KINGSTOWN – Authorities at St Vincent’s emergency shelters Friday facing a near impossible task of limiting the spread of COVID-19 as they house hundreds of people fleeing the wrath of the La Soufriere volcano.
Chief Medical Officer (CMO) Simone Keizer-Beache was reported as saying that two people who were evacuated from the volcano danger zone this week had tested positive for the coronavirus. The public has not been told exactly which shelters are affected by the evolving situation, but from all reports, the news triggered mass testing and contact tracing.

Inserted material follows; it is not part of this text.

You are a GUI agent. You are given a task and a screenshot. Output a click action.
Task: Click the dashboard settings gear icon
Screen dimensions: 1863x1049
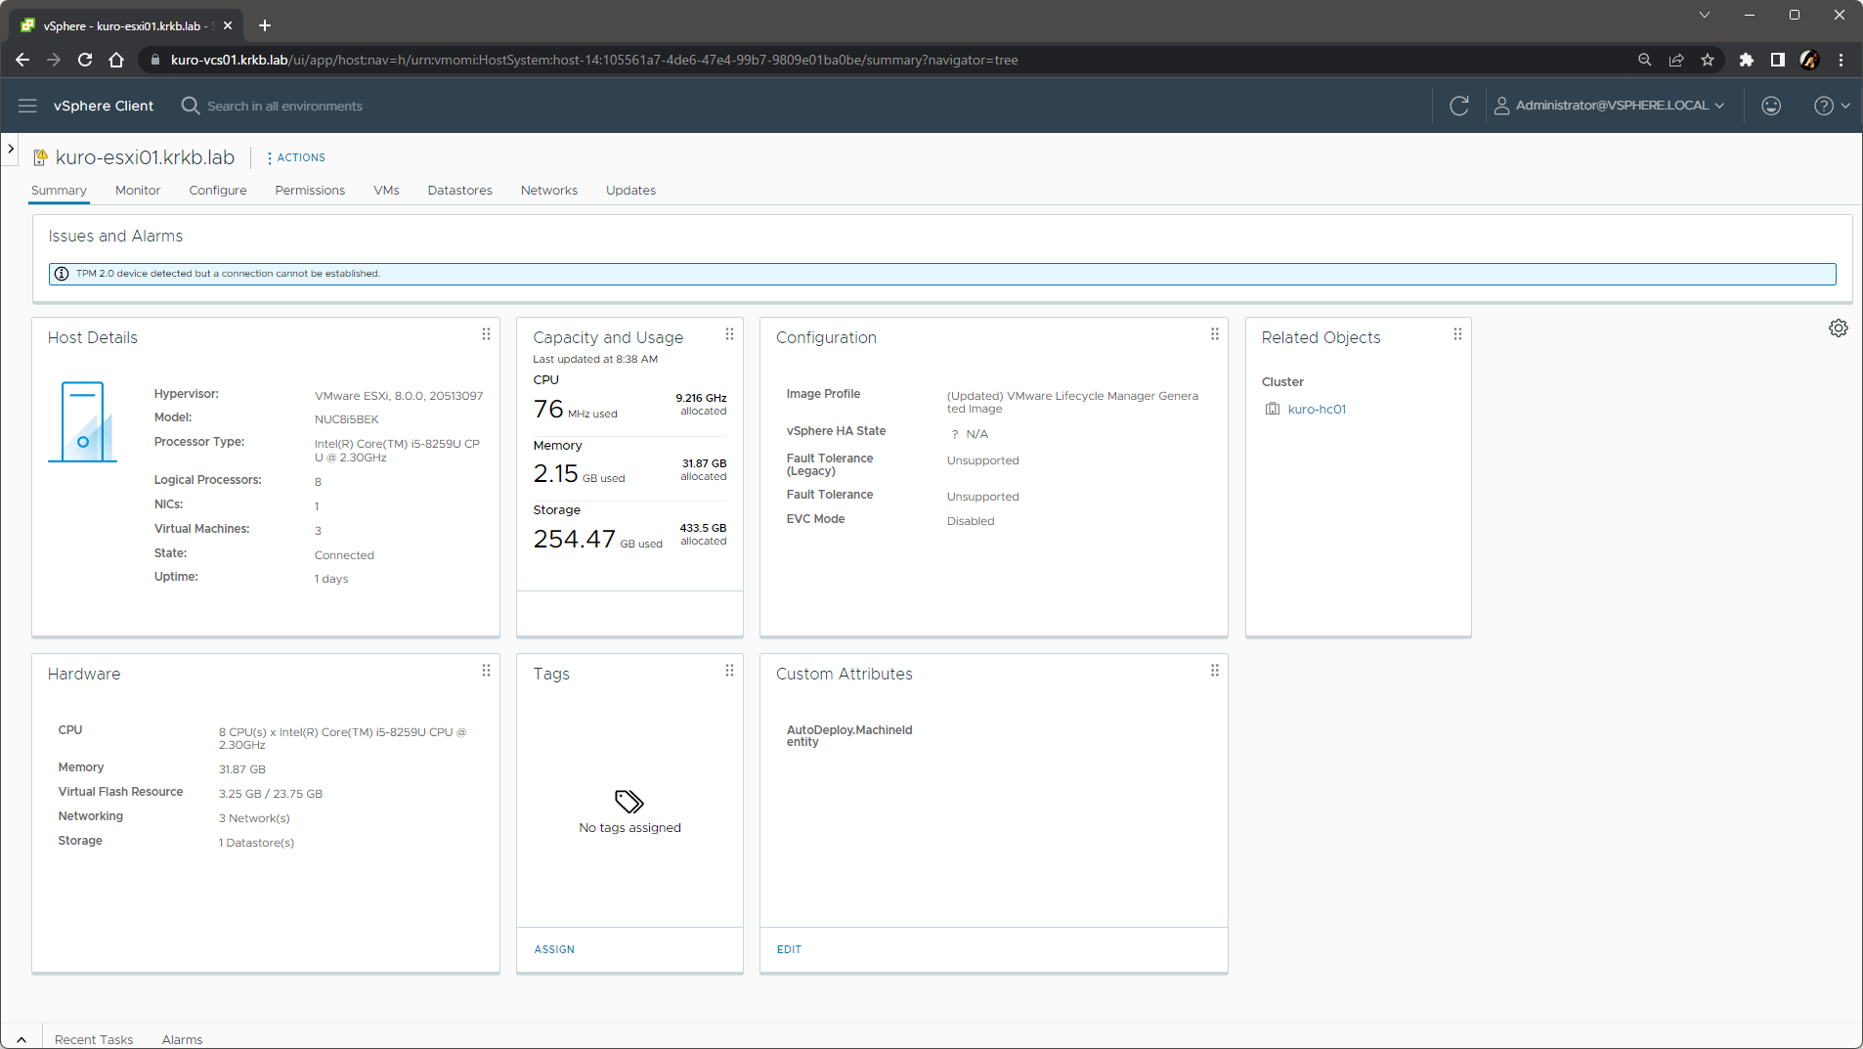[1838, 328]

Just outside the capital city, the Lodge Village Government School is currently home to more than 150 men, women and children who fled the heart of the volcano’s ‘red zone’ on the North Leeward side of the island. When a team from Barbados TODAY arrived, people appeared to be making the best out of a tough situation. Friends and neighbours were chatting with each other, boys were playing a game of football, and dozens of children were huddled around a make-shift projector to watch an evening movie.
Shelter Manager Jolene Lavie confirmed that officials have been informing residents about the COVID-19 situation in the shelters and trying desperately to maintain protocols despite the cramped living arrangements. But she vehemently denied any suggestion that anyone is being coerced into taking vaccinations.
Lavie told Barbados TODAY: “We are telling them that there is a COVID-19 outbreak within one of the shelters, so they have to be on their guard and they need to keep themselves safe and that is how they are going to protect themselves and protect others. It’s a bit difficult, because you have to keep reminding them to keep the masks on. So yes, it has been a bit difficult.
“We tell them to wear their masks at all times and that can help and there is water in the pipes so they are encouraged to wash their hands and keep their places clean.
“Even though we have 150… we are still over capacity, so people have to share a room. Families are together in one room, but there are a lot of people living together still and that can give rise to certain problems. But they have been working along well with us and everything seems to be going smoothly so far. I hope it stays that way.”
In addition to continuous patrols by security forces, Lavie explained that after 6 p.m., the gates at the Lodge Village School are closed and people are asked to sign in and out of the building.
She added that basics like drinking water, clothes, toiletries, cots, mattresses and other items are in high-demand as there is no telling how long the evacuees will call the shelters home.
For the most part, residents who spoke with Barbados TODAY revealed that while the living situation is not necessarily ideal, they are making the most of it. But while expressing full commitment to observing the COVID-19 protocols, there appears to be a general air of scepticism about the coronavirus vaccine.